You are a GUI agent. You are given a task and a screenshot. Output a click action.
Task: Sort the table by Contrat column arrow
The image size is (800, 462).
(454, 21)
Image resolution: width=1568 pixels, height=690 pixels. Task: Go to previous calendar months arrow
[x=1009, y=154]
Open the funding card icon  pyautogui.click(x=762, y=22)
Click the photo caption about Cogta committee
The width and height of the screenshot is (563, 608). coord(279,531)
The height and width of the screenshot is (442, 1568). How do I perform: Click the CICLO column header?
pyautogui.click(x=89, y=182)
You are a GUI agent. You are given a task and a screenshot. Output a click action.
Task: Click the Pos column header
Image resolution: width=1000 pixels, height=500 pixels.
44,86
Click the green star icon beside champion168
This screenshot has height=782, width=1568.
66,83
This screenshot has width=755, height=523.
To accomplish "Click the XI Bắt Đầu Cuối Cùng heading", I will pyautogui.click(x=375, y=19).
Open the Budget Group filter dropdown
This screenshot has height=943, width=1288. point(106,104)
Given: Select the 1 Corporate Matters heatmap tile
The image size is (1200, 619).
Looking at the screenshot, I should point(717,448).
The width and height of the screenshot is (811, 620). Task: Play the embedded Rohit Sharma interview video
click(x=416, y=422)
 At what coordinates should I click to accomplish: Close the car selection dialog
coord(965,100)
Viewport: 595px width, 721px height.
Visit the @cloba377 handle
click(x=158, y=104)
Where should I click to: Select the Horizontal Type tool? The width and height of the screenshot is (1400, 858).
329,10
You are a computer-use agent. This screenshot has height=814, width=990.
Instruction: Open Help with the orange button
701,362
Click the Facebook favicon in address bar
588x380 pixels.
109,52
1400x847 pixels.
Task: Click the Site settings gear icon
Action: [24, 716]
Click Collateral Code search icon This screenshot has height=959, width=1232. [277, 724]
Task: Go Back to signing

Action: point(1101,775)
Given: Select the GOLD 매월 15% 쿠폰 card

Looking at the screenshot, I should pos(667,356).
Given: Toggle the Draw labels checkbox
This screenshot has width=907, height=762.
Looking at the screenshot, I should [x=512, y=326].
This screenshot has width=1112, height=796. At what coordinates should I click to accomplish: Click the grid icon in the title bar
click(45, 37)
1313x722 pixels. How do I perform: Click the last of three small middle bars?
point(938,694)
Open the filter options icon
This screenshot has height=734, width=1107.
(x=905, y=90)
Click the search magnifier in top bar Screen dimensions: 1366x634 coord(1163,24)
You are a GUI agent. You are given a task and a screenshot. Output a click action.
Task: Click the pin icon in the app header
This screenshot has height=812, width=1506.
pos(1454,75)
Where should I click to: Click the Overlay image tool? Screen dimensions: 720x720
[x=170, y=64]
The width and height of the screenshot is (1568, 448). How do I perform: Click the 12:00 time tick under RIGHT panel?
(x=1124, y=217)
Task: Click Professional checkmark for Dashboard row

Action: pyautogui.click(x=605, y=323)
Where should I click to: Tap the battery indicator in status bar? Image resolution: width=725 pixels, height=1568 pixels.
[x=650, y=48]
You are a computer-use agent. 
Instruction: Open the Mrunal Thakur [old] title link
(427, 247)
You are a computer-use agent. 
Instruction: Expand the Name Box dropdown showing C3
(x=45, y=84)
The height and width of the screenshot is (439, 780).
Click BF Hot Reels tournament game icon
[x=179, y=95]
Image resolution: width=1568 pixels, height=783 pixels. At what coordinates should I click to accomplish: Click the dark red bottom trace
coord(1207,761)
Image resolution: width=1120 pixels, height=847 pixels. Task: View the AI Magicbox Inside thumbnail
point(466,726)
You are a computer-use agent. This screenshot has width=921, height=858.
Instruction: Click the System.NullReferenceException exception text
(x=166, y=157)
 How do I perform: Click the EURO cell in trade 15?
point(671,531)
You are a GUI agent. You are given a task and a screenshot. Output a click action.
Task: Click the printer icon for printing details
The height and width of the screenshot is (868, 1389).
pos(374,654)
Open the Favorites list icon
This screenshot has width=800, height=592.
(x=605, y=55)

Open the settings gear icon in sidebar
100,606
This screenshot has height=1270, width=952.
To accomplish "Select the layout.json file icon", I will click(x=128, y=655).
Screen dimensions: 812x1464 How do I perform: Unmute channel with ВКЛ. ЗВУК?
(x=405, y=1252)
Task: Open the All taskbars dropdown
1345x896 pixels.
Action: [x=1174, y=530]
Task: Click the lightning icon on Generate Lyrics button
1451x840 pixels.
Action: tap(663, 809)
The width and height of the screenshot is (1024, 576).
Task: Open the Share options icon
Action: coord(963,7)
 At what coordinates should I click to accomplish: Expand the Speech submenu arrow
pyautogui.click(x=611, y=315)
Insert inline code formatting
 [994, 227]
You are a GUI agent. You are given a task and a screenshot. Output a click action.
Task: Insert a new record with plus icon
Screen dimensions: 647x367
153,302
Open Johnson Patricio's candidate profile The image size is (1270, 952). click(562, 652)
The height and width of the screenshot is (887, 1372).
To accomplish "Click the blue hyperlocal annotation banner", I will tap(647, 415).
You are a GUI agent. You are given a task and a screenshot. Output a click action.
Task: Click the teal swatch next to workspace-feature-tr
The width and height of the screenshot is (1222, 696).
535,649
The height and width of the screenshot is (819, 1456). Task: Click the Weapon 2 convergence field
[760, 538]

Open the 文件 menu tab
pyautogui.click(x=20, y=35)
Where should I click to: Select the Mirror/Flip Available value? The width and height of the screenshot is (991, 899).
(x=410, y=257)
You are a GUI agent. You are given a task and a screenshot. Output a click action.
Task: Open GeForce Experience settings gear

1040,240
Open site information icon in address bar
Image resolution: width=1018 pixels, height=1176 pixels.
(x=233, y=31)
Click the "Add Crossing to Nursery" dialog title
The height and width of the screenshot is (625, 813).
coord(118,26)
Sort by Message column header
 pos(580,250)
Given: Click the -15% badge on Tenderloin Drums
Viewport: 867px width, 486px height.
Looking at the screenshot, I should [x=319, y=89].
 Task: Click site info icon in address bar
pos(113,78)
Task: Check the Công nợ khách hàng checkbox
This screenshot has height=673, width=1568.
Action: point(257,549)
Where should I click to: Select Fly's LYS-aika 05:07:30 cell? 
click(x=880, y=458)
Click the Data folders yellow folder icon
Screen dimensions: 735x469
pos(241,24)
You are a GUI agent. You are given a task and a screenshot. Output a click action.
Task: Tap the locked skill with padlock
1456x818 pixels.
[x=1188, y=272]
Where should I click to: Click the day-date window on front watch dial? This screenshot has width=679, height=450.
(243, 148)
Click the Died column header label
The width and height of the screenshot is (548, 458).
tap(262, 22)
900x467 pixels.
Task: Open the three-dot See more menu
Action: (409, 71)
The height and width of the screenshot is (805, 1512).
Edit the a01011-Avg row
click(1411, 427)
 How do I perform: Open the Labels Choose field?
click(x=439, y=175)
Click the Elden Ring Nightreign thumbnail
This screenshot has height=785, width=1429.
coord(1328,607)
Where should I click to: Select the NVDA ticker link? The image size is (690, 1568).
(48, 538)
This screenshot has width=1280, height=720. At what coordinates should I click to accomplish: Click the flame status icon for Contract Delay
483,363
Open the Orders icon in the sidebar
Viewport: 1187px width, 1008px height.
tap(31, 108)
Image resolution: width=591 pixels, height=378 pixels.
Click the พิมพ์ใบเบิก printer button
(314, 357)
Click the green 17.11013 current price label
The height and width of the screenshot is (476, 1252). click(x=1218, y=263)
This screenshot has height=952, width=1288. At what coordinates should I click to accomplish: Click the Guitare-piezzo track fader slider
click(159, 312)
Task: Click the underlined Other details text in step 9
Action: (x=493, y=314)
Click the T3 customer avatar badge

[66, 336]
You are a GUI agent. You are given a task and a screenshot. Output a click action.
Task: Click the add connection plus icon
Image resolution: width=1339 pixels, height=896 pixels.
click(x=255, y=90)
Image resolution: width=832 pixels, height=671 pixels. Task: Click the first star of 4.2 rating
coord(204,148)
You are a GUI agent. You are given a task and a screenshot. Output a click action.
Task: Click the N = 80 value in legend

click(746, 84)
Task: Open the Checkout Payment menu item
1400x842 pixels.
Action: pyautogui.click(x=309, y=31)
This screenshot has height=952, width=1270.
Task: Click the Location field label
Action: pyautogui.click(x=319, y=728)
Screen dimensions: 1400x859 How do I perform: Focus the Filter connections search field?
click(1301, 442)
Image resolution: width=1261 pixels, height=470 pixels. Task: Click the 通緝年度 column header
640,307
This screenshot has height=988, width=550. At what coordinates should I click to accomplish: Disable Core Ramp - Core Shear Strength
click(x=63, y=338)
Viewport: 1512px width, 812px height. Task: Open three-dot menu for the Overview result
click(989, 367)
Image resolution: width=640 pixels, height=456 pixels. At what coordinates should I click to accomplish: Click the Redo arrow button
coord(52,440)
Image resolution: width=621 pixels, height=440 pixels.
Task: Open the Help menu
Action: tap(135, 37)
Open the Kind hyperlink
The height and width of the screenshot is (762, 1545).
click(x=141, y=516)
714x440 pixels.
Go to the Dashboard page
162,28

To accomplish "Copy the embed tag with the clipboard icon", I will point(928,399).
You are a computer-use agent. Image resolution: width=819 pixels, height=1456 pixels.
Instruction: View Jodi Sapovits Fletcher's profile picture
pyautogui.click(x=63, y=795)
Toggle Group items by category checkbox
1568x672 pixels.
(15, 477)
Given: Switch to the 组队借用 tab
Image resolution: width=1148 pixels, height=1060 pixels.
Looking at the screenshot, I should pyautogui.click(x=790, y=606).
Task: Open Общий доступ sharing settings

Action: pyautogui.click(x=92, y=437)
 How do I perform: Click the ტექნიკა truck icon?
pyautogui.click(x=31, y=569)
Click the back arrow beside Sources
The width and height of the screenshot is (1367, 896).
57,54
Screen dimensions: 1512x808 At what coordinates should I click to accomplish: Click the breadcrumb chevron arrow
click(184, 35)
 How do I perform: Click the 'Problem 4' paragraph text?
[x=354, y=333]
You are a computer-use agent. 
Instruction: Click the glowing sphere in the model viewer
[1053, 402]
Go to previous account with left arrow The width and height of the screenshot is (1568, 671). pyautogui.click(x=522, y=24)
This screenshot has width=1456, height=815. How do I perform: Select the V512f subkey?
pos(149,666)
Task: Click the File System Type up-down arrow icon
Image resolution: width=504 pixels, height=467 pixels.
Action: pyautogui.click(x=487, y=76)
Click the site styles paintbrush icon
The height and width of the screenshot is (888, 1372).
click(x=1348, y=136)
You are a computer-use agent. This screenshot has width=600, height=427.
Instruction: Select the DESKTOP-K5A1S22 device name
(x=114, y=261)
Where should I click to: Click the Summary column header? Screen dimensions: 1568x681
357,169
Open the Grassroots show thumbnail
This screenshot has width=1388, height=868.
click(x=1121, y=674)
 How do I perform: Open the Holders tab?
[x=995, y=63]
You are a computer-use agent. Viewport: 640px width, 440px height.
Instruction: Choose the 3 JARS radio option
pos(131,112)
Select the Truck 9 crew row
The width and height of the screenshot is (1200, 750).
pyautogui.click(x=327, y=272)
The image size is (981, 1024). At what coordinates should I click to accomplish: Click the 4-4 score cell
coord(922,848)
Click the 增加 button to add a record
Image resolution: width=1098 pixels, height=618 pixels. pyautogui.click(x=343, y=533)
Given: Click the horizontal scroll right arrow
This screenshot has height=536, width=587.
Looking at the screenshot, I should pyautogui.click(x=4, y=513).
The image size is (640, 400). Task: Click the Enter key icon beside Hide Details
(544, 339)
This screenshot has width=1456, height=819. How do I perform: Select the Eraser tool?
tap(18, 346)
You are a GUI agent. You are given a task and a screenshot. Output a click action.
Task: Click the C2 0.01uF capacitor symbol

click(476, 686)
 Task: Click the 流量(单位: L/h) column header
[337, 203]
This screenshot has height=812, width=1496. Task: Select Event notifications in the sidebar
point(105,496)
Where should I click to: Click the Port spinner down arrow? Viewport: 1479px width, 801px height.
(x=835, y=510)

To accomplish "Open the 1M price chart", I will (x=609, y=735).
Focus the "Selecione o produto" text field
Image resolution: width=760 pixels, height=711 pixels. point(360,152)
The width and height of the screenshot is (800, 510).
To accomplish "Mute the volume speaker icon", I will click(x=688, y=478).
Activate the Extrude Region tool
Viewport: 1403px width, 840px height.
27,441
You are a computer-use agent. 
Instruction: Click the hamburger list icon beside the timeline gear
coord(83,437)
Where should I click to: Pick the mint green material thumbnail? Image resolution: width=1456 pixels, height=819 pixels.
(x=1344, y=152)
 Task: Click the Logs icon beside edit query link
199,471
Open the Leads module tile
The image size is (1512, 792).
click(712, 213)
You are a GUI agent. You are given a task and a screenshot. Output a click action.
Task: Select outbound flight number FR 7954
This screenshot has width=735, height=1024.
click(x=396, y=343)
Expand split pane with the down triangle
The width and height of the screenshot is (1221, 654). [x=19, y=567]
········
§ **Short problem**
List each line of the records above that contains the string "header".

§ **Full solution**
The height and width of the screenshot is (442, 1568). How do I perform: Click the CICLO column header?
Task: Click the Pos column header
Task: Click the pin icon in the app header
Sort by Message column header
Click the Died column header label
Image resolution: width=1261 pixels, height=470 pixels. Task: Click the 通緝年度 column header
Where should I click to: Click the Summary column header? Screen dimensions: 1568x681
 Task: Click the 流量(单位: L/h) column header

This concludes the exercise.